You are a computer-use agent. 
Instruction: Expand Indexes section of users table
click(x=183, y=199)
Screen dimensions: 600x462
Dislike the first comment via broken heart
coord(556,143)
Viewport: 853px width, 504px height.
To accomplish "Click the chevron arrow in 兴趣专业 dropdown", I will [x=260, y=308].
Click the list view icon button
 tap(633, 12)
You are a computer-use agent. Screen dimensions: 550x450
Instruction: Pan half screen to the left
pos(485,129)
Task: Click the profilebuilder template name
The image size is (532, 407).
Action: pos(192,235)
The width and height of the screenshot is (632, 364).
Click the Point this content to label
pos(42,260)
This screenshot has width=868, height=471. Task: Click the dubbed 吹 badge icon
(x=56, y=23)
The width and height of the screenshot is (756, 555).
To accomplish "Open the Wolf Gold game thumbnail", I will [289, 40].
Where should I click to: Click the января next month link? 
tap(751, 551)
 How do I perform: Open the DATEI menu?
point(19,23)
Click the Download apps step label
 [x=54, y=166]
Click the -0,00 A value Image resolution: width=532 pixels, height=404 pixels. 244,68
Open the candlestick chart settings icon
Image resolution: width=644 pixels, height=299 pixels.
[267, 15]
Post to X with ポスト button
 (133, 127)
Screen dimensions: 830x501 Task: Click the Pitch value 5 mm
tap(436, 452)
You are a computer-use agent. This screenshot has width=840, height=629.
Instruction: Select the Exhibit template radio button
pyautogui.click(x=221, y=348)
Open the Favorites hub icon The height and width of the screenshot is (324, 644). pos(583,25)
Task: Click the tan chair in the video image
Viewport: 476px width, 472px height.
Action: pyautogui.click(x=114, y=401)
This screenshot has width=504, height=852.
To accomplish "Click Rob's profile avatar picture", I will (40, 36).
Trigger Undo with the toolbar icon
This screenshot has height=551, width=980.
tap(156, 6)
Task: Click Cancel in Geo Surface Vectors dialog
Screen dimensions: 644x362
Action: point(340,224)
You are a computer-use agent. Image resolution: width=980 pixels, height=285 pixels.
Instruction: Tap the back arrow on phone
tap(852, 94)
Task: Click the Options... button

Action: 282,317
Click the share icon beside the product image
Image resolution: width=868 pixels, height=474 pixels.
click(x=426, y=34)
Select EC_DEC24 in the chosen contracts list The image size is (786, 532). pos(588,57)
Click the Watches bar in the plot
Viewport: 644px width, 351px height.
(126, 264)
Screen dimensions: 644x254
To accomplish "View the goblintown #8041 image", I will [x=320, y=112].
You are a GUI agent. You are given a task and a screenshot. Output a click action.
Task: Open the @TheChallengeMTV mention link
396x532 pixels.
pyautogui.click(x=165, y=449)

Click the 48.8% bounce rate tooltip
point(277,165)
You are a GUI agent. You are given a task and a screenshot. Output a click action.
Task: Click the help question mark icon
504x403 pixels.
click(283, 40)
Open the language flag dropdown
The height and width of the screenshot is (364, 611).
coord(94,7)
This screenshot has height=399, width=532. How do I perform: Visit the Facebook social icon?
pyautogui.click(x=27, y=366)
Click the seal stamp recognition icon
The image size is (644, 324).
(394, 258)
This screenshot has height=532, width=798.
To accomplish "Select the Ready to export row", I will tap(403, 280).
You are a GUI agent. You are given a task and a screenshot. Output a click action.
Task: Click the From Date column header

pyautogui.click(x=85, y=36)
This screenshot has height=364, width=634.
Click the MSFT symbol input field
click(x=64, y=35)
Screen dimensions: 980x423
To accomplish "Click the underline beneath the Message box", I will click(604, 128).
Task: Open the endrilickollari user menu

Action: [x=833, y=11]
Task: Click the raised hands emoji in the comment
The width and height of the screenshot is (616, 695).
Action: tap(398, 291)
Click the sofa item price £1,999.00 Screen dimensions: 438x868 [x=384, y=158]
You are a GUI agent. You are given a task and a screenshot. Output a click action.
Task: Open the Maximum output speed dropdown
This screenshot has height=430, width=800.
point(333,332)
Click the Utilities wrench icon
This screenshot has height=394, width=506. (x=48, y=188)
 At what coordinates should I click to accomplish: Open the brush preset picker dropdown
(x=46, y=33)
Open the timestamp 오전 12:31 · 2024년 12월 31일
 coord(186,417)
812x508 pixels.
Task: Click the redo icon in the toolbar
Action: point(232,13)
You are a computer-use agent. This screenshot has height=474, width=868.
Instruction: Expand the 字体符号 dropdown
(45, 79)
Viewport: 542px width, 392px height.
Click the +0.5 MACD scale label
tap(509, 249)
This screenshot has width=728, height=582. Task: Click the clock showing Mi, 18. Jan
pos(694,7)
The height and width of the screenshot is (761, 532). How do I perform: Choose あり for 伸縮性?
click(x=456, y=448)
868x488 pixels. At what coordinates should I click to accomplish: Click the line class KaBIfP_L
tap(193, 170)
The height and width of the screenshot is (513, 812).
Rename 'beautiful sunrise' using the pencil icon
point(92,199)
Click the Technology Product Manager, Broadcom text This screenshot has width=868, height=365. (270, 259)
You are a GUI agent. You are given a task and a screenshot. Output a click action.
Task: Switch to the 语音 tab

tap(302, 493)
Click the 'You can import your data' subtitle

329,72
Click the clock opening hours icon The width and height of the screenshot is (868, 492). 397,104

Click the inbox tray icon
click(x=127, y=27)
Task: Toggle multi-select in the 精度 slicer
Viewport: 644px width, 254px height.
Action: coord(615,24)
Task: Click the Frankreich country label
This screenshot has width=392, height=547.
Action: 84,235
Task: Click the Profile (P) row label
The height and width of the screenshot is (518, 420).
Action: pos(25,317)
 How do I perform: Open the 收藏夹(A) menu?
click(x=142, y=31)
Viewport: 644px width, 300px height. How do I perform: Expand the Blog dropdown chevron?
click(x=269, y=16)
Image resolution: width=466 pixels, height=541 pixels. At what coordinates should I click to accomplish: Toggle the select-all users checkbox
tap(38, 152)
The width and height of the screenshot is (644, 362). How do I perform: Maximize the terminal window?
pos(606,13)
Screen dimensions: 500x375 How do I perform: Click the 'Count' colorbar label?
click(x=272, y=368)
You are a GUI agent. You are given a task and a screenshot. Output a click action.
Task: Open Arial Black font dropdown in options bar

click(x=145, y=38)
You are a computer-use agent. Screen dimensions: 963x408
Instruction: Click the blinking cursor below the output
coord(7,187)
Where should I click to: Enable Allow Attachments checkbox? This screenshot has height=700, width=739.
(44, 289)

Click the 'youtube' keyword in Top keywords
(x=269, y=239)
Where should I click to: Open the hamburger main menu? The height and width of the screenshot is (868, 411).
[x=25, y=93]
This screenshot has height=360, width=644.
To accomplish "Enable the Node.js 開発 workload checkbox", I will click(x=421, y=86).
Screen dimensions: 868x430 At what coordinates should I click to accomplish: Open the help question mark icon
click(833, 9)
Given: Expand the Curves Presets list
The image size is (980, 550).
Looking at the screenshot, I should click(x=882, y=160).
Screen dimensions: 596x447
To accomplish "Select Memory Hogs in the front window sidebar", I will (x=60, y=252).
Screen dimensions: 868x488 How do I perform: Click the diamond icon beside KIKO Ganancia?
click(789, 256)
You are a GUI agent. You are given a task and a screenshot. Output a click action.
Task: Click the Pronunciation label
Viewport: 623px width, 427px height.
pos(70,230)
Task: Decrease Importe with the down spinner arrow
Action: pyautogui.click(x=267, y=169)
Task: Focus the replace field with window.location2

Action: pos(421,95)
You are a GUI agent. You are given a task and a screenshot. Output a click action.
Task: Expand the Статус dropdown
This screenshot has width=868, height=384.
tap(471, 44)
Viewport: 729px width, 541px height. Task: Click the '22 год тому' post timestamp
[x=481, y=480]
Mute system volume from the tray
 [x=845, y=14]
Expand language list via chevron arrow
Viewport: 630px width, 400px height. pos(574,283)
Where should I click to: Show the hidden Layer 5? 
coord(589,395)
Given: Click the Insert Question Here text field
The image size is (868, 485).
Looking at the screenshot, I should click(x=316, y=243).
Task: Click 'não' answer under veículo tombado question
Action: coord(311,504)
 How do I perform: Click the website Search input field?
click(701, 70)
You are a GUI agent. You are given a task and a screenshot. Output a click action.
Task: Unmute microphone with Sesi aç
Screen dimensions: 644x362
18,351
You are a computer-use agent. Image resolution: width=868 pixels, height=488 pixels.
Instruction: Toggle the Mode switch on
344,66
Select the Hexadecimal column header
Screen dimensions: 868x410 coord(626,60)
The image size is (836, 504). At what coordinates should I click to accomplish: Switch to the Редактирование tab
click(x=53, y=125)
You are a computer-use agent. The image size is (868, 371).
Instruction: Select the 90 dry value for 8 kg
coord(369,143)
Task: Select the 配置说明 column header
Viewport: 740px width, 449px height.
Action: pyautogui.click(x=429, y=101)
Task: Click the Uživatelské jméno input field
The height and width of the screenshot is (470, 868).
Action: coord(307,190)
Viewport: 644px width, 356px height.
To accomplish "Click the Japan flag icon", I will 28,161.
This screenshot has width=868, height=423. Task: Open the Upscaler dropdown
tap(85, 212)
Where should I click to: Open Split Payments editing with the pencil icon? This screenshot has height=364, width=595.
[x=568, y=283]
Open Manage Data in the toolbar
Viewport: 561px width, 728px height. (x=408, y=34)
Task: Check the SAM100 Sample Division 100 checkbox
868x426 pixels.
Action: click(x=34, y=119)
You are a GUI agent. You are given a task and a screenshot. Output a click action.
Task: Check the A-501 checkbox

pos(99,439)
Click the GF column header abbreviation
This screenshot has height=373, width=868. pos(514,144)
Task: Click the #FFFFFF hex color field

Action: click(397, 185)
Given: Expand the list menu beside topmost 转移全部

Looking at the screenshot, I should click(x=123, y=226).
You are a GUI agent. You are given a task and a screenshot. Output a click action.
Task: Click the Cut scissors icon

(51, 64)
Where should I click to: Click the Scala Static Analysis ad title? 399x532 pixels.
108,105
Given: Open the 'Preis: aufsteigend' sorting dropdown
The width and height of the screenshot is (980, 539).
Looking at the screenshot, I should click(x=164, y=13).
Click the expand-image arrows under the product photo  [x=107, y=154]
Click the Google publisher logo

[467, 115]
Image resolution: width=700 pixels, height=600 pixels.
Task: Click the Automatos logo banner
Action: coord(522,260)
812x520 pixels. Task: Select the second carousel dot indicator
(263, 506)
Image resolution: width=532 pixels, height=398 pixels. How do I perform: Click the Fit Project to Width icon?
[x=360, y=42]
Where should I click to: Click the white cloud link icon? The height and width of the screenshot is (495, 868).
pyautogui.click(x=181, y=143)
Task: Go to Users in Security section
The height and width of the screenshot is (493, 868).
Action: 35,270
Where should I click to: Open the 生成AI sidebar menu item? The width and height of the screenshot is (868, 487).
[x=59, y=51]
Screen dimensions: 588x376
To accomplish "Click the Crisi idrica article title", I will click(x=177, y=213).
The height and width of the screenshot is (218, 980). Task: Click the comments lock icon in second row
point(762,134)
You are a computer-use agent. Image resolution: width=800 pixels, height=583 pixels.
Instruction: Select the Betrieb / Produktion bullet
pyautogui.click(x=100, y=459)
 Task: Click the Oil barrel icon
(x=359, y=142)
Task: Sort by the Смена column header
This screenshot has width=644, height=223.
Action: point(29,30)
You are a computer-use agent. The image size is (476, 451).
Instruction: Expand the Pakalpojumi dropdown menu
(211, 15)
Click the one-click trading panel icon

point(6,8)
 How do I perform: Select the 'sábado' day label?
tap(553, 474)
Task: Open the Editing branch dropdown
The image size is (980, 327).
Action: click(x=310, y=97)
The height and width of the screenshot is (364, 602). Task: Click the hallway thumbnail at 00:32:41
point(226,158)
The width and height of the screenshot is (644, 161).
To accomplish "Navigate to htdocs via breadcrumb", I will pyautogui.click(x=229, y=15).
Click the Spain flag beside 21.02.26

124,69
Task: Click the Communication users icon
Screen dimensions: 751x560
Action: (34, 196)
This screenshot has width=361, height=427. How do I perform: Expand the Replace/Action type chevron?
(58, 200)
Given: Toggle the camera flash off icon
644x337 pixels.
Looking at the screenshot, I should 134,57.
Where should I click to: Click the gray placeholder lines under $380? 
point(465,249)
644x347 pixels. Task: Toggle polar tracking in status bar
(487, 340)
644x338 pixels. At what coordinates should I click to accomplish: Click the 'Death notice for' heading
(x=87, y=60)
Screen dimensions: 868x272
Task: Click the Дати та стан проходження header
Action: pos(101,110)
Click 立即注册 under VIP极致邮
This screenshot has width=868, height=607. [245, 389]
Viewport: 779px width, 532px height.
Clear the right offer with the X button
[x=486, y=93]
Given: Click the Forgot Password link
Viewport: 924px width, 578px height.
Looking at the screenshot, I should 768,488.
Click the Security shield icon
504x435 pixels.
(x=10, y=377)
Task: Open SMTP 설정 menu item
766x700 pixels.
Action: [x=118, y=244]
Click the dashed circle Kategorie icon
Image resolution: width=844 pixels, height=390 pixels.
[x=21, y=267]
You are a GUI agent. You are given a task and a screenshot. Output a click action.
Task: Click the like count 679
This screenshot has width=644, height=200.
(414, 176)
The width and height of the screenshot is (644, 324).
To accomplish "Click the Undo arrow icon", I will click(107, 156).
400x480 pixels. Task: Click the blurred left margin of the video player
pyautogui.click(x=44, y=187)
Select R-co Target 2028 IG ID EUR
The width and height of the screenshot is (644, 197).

▶ [WHAT NEEDS TO BE DONE]: Above are the records. Copy the lines beginning at the one that has "The image size is (980, 550)." and ending with the one that has "Task: Click the Pronunciation label", unchanged.

▶ [TASK SOLUTION]:
The image size is (980, 550).
Looking at the screenshot, I should click(x=882, y=160).
Screen dimensions: 596x447
To accomplish "Select Memory Hogs in the front window sidebar", I will (x=60, y=252).
Screen dimensions: 868x488 How do I perform: Click the diamond icon beside KIKO Ganancia?
click(789, 256)
You are a GUI agent. You are given a task and a screenshot. Output a click action.
Task: Click the Pronunciation label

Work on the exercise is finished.